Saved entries
◆ ◆ ◆

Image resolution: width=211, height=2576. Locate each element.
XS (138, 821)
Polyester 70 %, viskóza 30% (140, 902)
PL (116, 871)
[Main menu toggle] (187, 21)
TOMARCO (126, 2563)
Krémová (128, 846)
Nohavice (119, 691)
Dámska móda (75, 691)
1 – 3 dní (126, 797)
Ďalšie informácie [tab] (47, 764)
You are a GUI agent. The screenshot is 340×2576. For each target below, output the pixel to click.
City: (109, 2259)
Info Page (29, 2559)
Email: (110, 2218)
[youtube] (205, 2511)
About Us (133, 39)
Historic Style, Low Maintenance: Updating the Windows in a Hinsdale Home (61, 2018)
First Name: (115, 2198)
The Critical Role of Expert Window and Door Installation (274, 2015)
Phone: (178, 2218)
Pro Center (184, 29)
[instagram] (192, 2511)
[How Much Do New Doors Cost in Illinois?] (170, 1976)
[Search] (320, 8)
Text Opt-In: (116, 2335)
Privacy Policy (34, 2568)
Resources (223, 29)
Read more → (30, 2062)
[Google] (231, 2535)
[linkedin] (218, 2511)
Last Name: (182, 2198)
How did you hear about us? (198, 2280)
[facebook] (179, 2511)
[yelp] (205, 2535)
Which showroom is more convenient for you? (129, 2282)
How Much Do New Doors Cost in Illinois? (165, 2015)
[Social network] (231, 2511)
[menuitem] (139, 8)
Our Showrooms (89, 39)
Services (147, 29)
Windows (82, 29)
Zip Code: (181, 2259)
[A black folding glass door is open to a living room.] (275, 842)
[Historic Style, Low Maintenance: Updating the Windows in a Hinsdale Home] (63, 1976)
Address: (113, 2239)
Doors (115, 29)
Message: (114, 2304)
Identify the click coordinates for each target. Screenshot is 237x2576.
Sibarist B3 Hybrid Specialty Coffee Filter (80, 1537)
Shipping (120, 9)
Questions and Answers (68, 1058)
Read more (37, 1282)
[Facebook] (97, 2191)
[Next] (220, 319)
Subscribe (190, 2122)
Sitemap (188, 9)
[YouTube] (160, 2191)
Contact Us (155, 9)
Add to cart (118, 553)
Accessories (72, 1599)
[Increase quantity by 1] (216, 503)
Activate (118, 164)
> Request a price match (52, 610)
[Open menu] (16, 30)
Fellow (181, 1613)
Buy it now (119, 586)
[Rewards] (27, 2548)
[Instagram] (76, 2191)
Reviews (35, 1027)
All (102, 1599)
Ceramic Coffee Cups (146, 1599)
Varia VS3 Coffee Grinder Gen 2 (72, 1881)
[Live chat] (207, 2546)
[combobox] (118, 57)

◆ ◆ ◆

* What the task requires: All of the records above must be reproduced exactly.

* Written response:
Image resolution: width=211, height=2576. Locate each element.
XS (138, 821)
Polyester 70 %, viskóza 30% (140, 902)
PL (116, 871)
[Main menu toggle] (187, 21)
TOMARCO (126, 2563)
Krémová (128, 846)
Nohavice (119, 691)
Dámska móda (75, 691)
1 – 3 dní (126, 797)
Ďalšie informácie [tab] (47, 764)
You are a GUI agent. The screenshot is 340×2576. For each target below, output the pixel to click.
City: (109, 2259)
Info Page (29, 2559)
Email: (110, 2218)
[youtube] (205, 2511)
About Us (133, 39)
Historic Style, Low Maintenance: Updating the Windows in a Hinsdale Home (61, 2018)
First Name: (115, 2198)
The Critical Role of Expert Window and Door Installation (274, 2015)
Phone: (178, 2218)
Pro Center (184, 29)
[instagram] (192, 2511)
[How Much Do New Doors Cost in Illinois?] (170, 1976)
[Search] (320, 8)
Text Opt-In: (116, 2335)
Privacy Policy (34, 2568)
Resources (223, 29)
Read more → (30, 2062)
[Google] (231, 2535)
[linkedin] (218, 2511)
Last Name: (182, 2198)
How did you hear about us? (198, 2280)
[facebook] (179, 2511)
[yelp] (205, 2535)
Which showroom is more convenient for you? (129, 2282)
How Much Do New Doors Cost in Illinois? (165, 2015)
[Social network] (231, 2511)
[menuitem] (139, 8)
Our Showrooms (89, 39)
Services (147, 29)
Windows (82, 29)
Zip Code: (181, 2259)
[A black folding glass door is open to a living room.] (275, 842)
[Historic Style, Low Maintenance: Updating the Windows in a Hinsdale Home] (63, 1976)
Address: (113, 2239)
Doors (115, 29)
Message: (114, 2304)
Identify the click coordinates for each target. Screenshot is 237x2576.
Sibarist B3 Hybrid Specialty Coffee Filter (80, 1537)
Shipping (120, 9)
Questions and Answers (68, 1058)
Read more (37, 1282)
[Facebook] (97, 2191)
[Next] (220, 319)
Subscribe (190, 2122)
Sitemap (188, 9)
[YouTube] (160, 2191)
Contact Us (155, 9)
Add to cart (118, 553)
Accessories (72, 1599)
[Increase quantity by 1] (216, 503)
Activate (118, 164)
> Request a price match (52, 610)
[Open menu] (16, 30)
Fellow (181, 1613)
Buy it now (119, 586)
[Rewards] (27, 2548)
[Instagram] (76, 2191)
Reviews (35, 1027)
All (102, 1599)
Ceramic Coffee Cups (146, 1599)
Varia VS3 Coffee Grinder Gen 2 (72, 1881)
[Live chat] (207, 2546)
[combobox] (118, 57)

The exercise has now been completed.